### Screen grounding examples
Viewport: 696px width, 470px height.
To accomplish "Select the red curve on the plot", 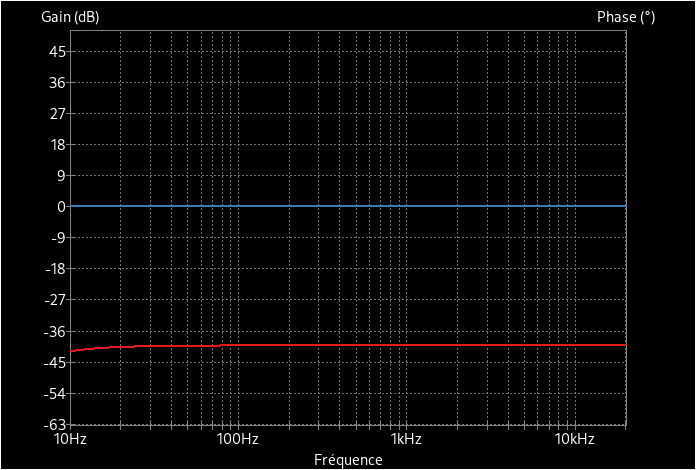I will (x=400, y=345).
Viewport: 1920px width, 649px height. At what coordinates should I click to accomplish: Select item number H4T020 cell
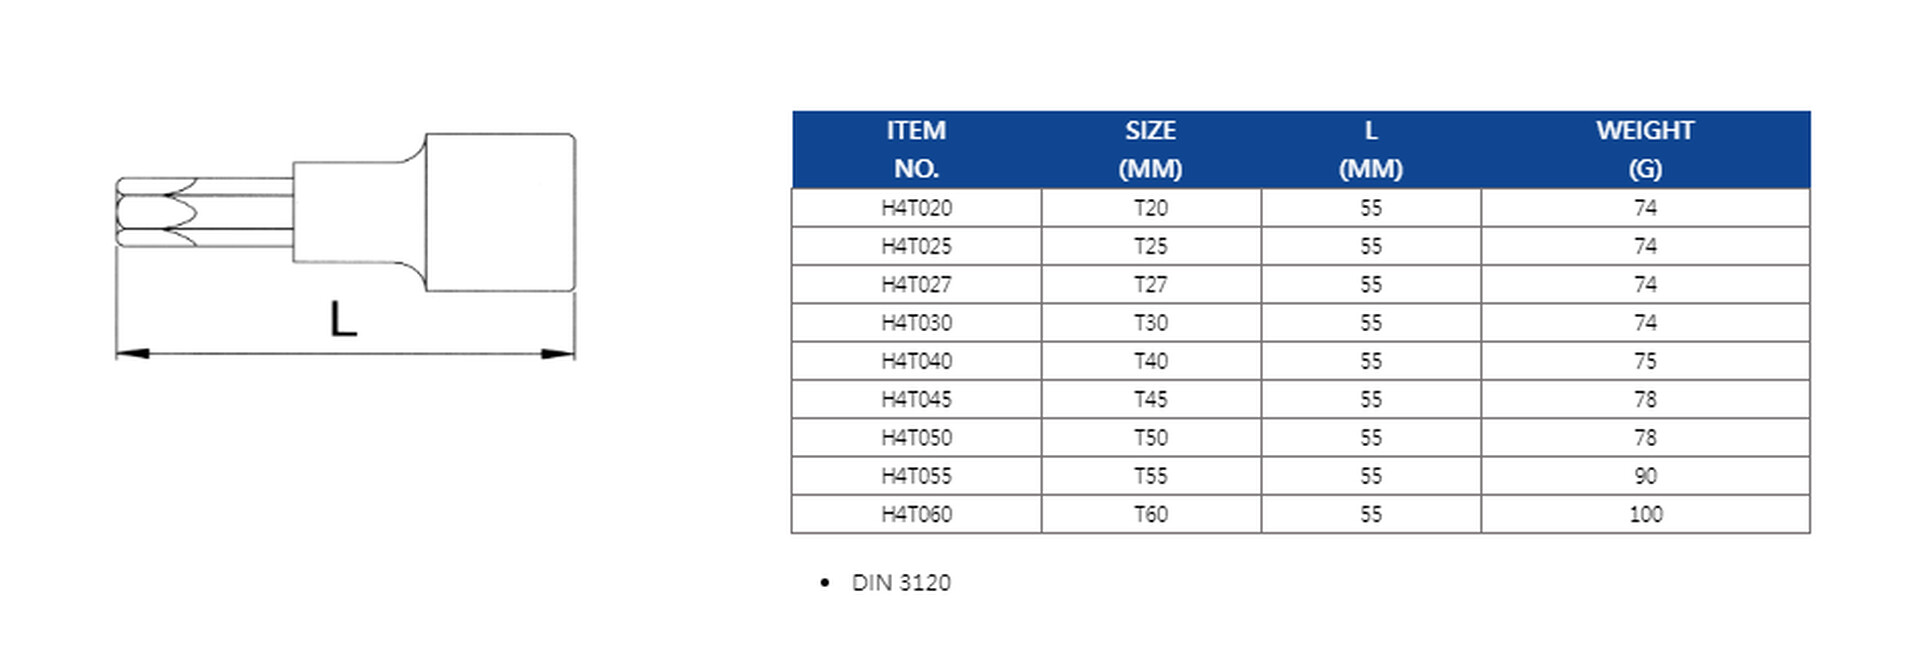pyautogui.click(x=916, y=208)
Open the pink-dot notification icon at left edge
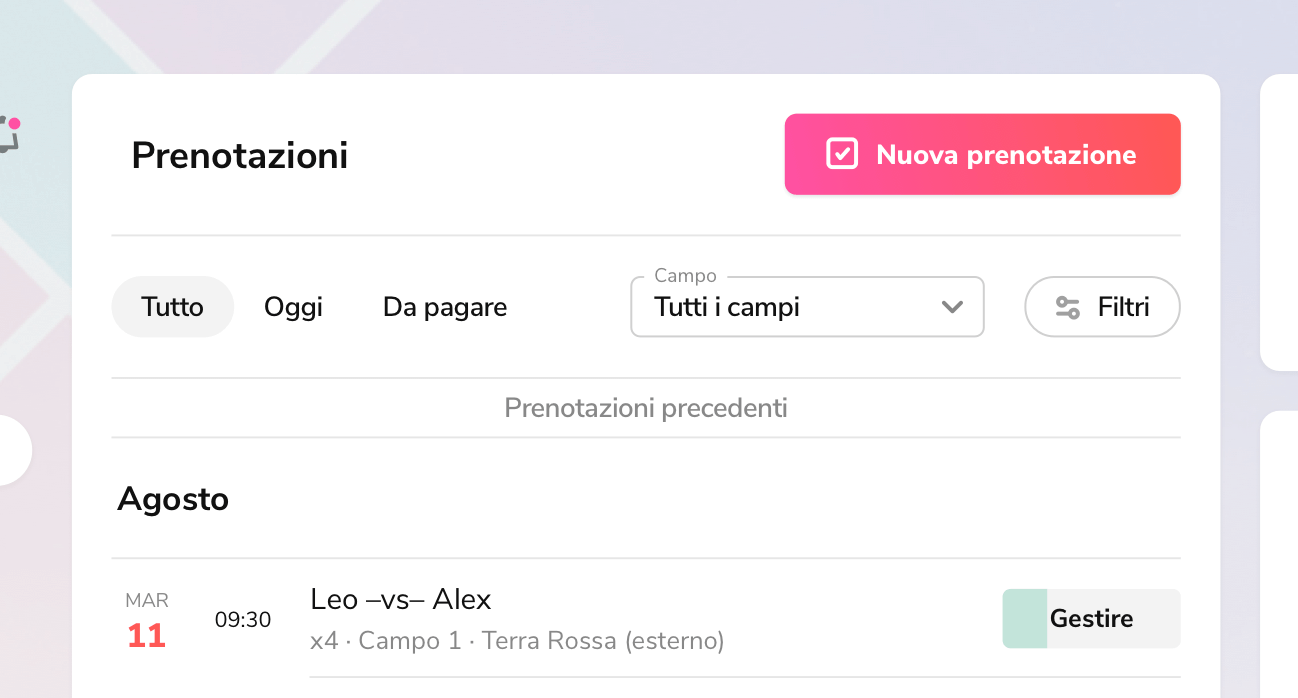Viewport: 1298px width, 698px height. (x=9, y=133)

### DO THIS
Rewrite the records between the line holding "Viewport: 1920px width, 649px" and the end of the records, both included, keeping the requests as they are and leaving out the pictures. In the answers, multiply every coordinate and viewport size by 2.5 and round to whole numbers, with halves rounded up.

### RESULT OF THIS TASK
Viewport: 1920px width, 649px height. At what coordinates should I click to accomplish: Select item number H4T020 cell
pyautogui.click(x=2290, y=520)
Open the pink-dot notification icon at left edge
Viewport: 3245px width, 1745px height. (x=23, y=333)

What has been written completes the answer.